Michigan Sentencing Guidelines - Downward Deviation
In some cases, a Defendant facing sentencing in Michigan must hope that the sentencing Judge will decide to deviate from the existing sentence guideline range to avoid incarceration. If the Judge chooses to depart from the sentence guideline range, the sentencing Judge must make an appropriate record as to the reasons for the guideline departure to withstand appellate scrutiny from the Michigan Court of Appeals and the Michigan Supreme Court.
Under MCL 769.34(3), the sentencing Judge may depart from the appropriate sentencing range established under the Michigan Sentencing Guidelines if the court has a substantial and compelling reason for that departure and states on the record the reasons for departure. The judge shall not use an individual’s gender, race, ethnicity, alienage, national origin, legal occupation, lack of employment, representation by appointed legal counsel, representation by retained legal counsel, appearance in propria persona, or religion to depart from the appropriate sentence range.
The sentencing Judge shall not base a departure on an offense characteristic or offender characteristic already taken into account in determining the appropriate sentence range unless the court finds from the facts contained in the court record, including the presentence investigation report, that the characteristic has been given inadequate or disproportionate weight. The Judge's reasons must be objective and verifiable, must keenly or irresistibly attract the court’s attention, and must be of considerable worth.
However, in addition to articulating the reasons for departing from the guidelines, the sentencing Judge must justify the particular departure made, in terms of looking at the proportionality of the sentence imposed. In determining whether a sufficient basis exists to justify a departure, the principle of proportionality defines the standard against which the allegedly substantial and compelling reasons in support of departure are to be assessed. There must be a clear connection between the substantial and compelling reasons for departure and the extent of the departure. Moreover, the sentencing Judge must explain why the sentence imposed is more proportionate than a sentence within the guidelines recommendation.
The proportionality review looks at whether the sentence is proportionate to the seriousness of the Defendant’s conduct and to the Defendant in light of his criminal record. The Michigan Court of Appeals notes, however, that the sentencing Judge is in the best position to view the facts and circumstances of the particular case. If the judge imposes a minimum sentence that is longer or more severe than the appropriate sentence range, the court shall advise the defendant on the record and in writing that he or she may appeal the sentence as provided by law on grounds that it is longer or more severe than the appropriate sentence range.

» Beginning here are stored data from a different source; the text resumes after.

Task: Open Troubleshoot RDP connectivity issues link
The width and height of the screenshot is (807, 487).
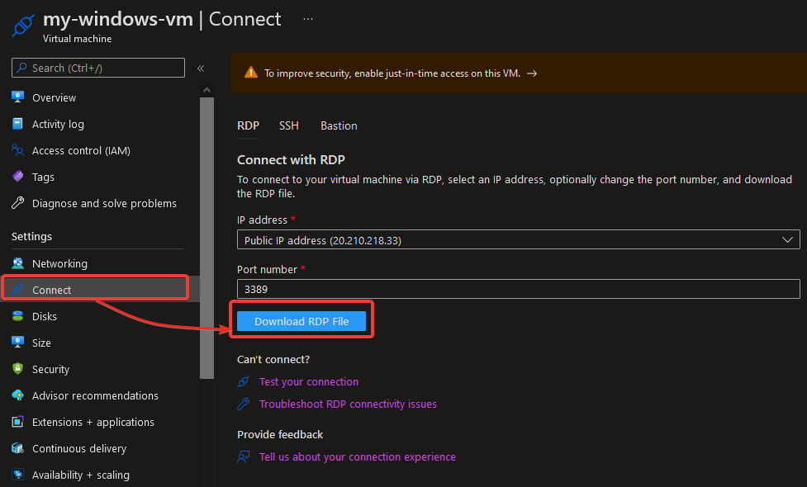Action: click(348, 404)
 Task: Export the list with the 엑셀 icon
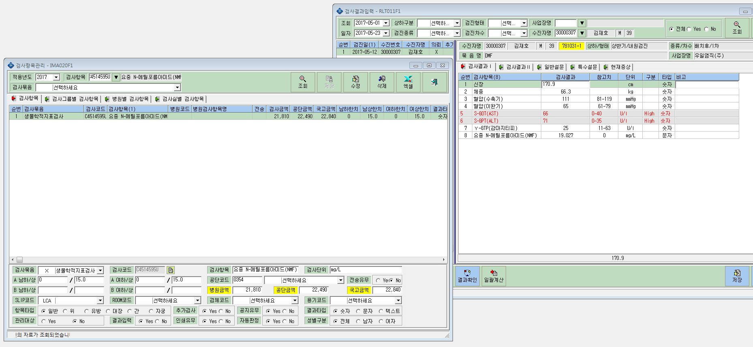click(x=408, y=82)
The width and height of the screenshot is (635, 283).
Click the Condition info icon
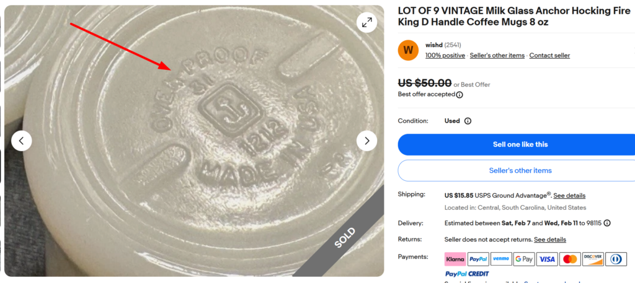click(468, 121)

Different Judges have different beliefs as to sentencing: some are more conservative than others; there are certain offenses that some Judges find more reprehensible than others; some Judges look to probation to provide the proper sentence, and the probation department will almost never recommend a downward departure from sentencing guidelines. It is the luck (or unluck) of the draw that determines who the Judge is, which can influence the likelihood of a downward deviation from sentence guidelines.
In some cases the Defense attorney needs to file a sentencing memorandum to try to convince the assigned Judge as to the appropriate sentence, and provide reasons to support the guideline departure. A sentencing memorandum, along with an effective presentation to the Court on behalf of the Defense lawyer and the Defendant at the time of sentencing, can be persuasive when advocating for a departure from the Michigan Sentencing Guidelines. Hiring the right criminal defense attorney is sometimes a critical part of achieving the right result.
A couple of options that help avoid a harsh sentence that do not call for a deviation from sentencing guidelines include Holmes Youthful Trainee Act, and the SAI MDOC Boot Camp program. These sentencing provisions however, are not available to every Defendant and sometimes do not apply to a specific charge.
Sometimes in life you only have 1 opportunty to reach the right result.